In October 2022, the first BIPA case proceeded to a trial, and the jury returned a judgment of $228 million on a class of 45,600 truckers who had scanned their fingers to gain access to a railroad terminal (i.e., $5,000 per class member). In February 2023, the Illinois Supreme Court issued two decisions holding that the BIPA statute of limitations is five years for all claims and such statute of limitations accrues with each scan or transmission of biometric data. Per-person demands are increasing, as is the filing of BIPA-related lawsuits.

Class Certification in Data Breach Litigation Remains Uncertain

Lawsuits are being filed more often after security incidents are disclosed. However, the plaintiff’s bar has suffered defeats at the class certification phase.

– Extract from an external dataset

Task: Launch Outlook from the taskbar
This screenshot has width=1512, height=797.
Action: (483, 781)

In October 2022, the Court of Appeal of the State of California affirmed the denial of class certification to individuals asserting claims under California’s Confidentiality of Medical Information Act (CMIA) based on their patient and medical data being stolen by a former employee. Specifically, the court held that a breach of confidentiality under CMIA is an “individualized issue” and in this case would require individualized inquiries into “whether third parties used plaintiffs’ information, whether this use was without authorization, the timing of this misuse, whether plaintiffs took measures to protect against the misuse of their information, whether the information used was involved in the data breach, and whether third parties could have obtained this information through other means.” This is a big win for healthcare defendants, and also a pivotal leverage point for all privacy class certification litigation in California.

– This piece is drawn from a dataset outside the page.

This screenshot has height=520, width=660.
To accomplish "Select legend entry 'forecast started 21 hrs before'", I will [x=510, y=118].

In addition, a district court in California denied class certification to individuals whose personal information was stolen in a data breach because the named plaintiff (and anyone who signed the defendant’s terms of use) waived any right to represent the class or subclass based on the “class action and jury trial waiver” provision in defendant’s terms of use. Despite litigating the action for nearly two years, the court determined that the defendant had not waived its right to enforce this provision because the affirmative defense was raised in its answer. The ruling is another important win for California defendants and a reminder that class action waiver provisions and affirmative defenses can still be valuable business tools.

There are two key appellate cases where classes were certified in data breach cases involving a hospitality company and a restaurant group. We will be watching both cases closely in 2023.